··· Data shown ···

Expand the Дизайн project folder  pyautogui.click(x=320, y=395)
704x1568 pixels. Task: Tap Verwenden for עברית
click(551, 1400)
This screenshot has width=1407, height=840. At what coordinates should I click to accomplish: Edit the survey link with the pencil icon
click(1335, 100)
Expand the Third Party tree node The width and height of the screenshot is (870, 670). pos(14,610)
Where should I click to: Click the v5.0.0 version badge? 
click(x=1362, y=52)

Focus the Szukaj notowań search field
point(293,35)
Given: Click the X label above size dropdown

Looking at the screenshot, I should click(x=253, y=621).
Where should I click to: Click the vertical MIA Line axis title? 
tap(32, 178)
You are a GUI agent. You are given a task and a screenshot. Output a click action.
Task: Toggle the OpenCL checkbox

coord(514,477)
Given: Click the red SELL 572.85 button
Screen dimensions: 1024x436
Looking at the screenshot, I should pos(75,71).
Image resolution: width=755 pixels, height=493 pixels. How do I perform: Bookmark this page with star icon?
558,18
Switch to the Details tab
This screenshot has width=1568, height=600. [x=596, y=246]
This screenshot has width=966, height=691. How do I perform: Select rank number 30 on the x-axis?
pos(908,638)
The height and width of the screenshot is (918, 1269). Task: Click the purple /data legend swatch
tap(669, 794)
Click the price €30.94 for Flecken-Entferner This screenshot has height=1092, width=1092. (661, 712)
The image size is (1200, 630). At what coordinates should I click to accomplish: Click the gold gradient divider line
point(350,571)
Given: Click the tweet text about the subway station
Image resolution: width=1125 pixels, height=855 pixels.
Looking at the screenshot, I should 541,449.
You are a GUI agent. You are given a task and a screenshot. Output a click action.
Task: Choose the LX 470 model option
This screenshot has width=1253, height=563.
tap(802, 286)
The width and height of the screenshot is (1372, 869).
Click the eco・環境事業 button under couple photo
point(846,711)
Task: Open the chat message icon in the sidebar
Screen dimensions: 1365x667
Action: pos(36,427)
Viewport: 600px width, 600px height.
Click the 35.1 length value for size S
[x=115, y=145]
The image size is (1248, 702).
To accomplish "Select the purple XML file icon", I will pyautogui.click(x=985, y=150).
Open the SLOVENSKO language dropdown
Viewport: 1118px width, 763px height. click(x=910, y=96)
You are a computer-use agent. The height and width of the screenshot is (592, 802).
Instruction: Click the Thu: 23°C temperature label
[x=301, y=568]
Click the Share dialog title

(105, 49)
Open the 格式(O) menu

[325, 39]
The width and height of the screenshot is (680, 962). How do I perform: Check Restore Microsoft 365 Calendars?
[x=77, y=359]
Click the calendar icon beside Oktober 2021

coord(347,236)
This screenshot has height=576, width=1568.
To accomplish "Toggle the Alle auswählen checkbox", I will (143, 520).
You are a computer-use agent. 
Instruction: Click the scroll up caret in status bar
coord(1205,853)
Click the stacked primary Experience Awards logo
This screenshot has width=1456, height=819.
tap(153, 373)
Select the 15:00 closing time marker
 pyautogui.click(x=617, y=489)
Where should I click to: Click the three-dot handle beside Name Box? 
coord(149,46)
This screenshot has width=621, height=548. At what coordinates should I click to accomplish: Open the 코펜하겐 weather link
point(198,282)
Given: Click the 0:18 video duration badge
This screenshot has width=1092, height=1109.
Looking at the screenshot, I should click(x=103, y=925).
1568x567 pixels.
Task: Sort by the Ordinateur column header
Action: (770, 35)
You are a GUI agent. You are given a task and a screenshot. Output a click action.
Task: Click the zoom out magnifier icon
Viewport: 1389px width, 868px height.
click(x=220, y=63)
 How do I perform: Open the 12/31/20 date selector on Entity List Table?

···

*Aim of the task*. Repeat each record verbatim.

*Answer below*.
Expand the Дизайн project folder  pyautogui.click(x=320, y=395)
704x1568 pixels. Task: Tap Verwenden for עברית
click(551, 1400)
This screenshot has width=1407, height=840. At what coordinates should I click to accomplish: Edit the survey link with the pencil icon
click(1335, 100)
Expand the Third Party tree node The width and height of the screenshot is (870, 670). pos(14,610)
Where should I click to: Click the v5.0.0 version badge? 
click(x=1362, y=52)

Focus the Szukaj notowań search field
point(293,35)
Given: Click the X label above size dropdown

Looking at the screenshot, I should click(x=253, y=621).
Where should I click to: Click the vertical MIA Line axis title? 
tap(32, 178)
You are a GUI agent. You are given a task and a screenshot. Output a click action.
Task: Toggle the OpenCL checkbox

coord(514,477)
Given: Click the red SELL 572.85 button
Screen dimensions: 1024x436
Looking at the screenshot, I should pos(75,71).
Image resolution: width=755 pixels, height=493 pixels. How do I perform: Bookmark this page with star icon?
558,18
Switch to the Details tab
This screenshot has width=1568, height=600. [x=596, y=246]
This screenshot has width=966, height=691. How do I perform: Select rank number 30 on the x-axis?
pos(908,638)
The height and width of the screenshot is (918, 1269). Task: Click the purple /data legend swatch
tap(669, 794)
Click the price €30.94 for Flecken-Entferner This screenshot has height=1092, width=1092. (661, 712)
The image size is (1200, 630). At what coordinates should I click to accomplish: Click the gold gradient divider line
point(350,571)
Given: Click the tweet text about the subway station
Image resolution: width=1125 pixels, height=855 pixels.
Looking at the screenshot, I should 541,449.
You are a GUI agent. You are given a task and a screenshot. Output a click action.
Task: Choose the LX 470 model option
This screenshot has width=1253, height=563.
tap(802, 286)
The width and height of the screenshot is (1372, 869).
Click the eco・環境事業 button under couple photo
point(846,711)
Task: Open the chat message icon in the sidebar
Screen dimensions: 1365x667
Action: pos(36,427)
Viewport: 600px width, 600px height.
Click the 35.1 length value for size S
[x=115, y=145]
The image size is (1248, 702).
To accomplish "Select the purple XML file icon", I will pyautogui.click(x=985, y=150).
Open the SLOVENSKO language dropdown
Viewport: 1118px width, 763px height. click(x=910, y=96)
You are a computer-use agent. The height and width of the screenshot is (592, 802).
Instruction: Click the Thu: 23°C temperature label
[x=301, y=568]
Click the Share dialog title

(105, 49)
Open the 格式(O) menu

[325, 39]
The width and height of the screenshot is (680, 962). How do I perform: Check Restore Microsoft 365 Calendars?
[x=77, y=359]
Click the calendar icon beside Oktober 2021

coord(347,236)
This screenshot has height=576, width=1568.
To accomplish "Toggle the Alle auswählen checkbox", I will (143, 520).
You are a computer-use agent. 
Instruction: Click the scroll up caret in status bar
coord(1205,853)
Click the stacked primary Experience Awards logo
This screenshot has width=1456, height=819.
tap(153, 373)
Select the 15:00 closing time marker
 pyautogui.click(x=617, y=489)
Where should I click to: Click the three-dot handle beside Name Box? 
coord(149,46)
This screenshot has width=621, height=548. At what coordinates should I click to accomplish: Open the 코펜하겐 weather link
point(198,282)
Given: Click the 0:18 video duration badge
This screenshot has width=1092, height=1109.
Looking at the screenshot, I should click(x=103, y=925).
1568x567 pixels.
Task: Sort by the Ordinateur column header
Action: (770, 35)
You are a GUI agent. You are given a task and a screenshot. Output a click action.
Task: Click the zoom out magnifier icon
Viewport: 1389px width, 868px height.
click(x=220, y=63)
 How do I perform: Open the 12/31/20 date selector on Entity List Table?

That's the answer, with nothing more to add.